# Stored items
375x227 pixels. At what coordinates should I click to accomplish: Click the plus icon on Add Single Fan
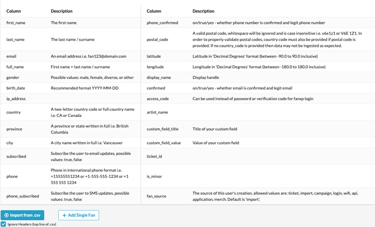pos(64,215)
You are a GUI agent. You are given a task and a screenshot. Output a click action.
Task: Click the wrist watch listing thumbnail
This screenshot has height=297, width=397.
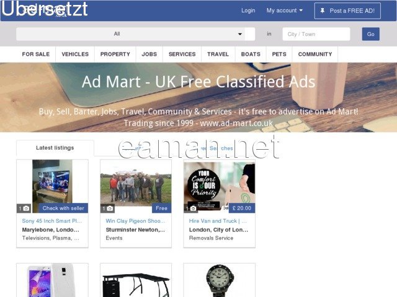tap(219, 280)
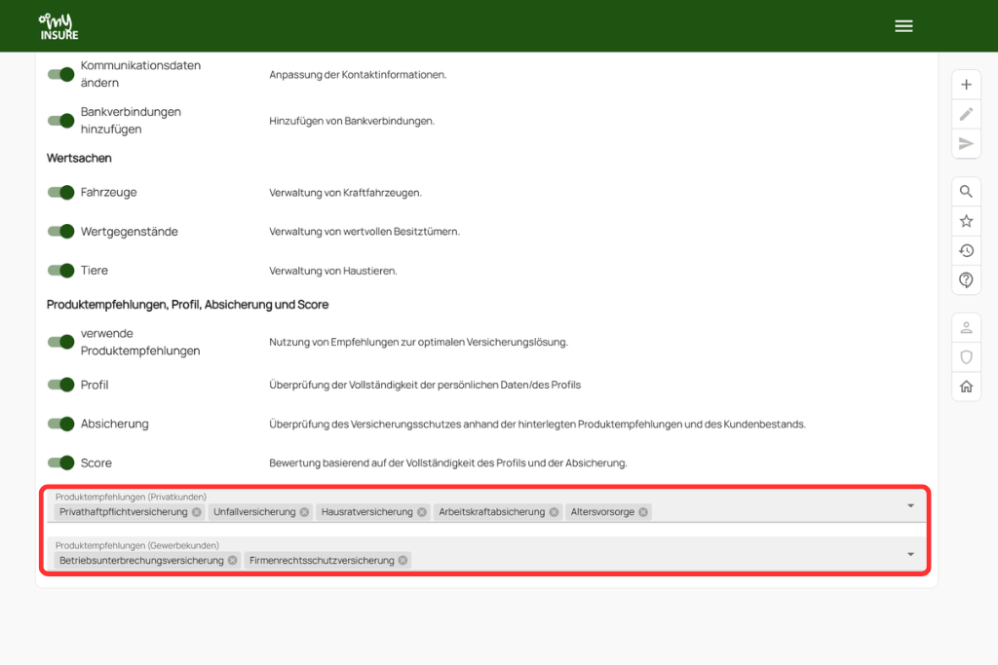Toggle the Wertgegenstände switch off

61,232
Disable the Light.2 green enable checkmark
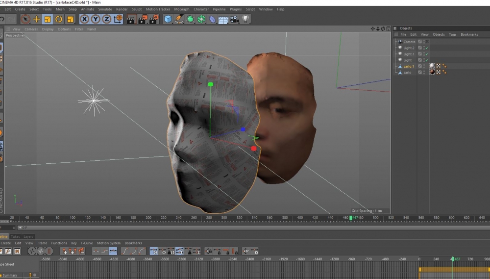The width and height of the screenshot is (490, 279). pyautogui.click(x=427, y=48)
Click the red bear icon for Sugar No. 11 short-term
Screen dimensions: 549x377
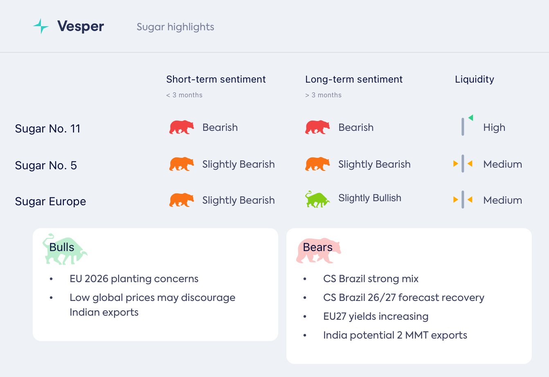click(x=182, y=127)
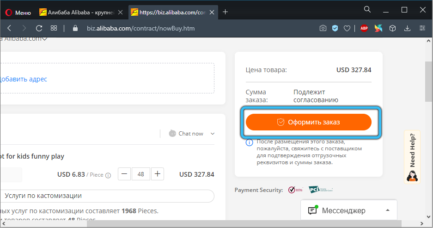Reload the current page

tap(39, 28)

# What you have to do
Every line from the one bearing "Disable the Light.2 green enable checkmark" through the end of the data above must be output exactly, and no picture may appear.

# Response area
Disable the Light.2 green enable checkmark
The width and height of the screenshot is (490, 279). pyautogui.click(x=427, y=48)
Click the red bear icon for Sugar No. 11 short-term
Screen dimensions: 549x377
click(x=182, y=127)
Reload the current page

tap(39, 28)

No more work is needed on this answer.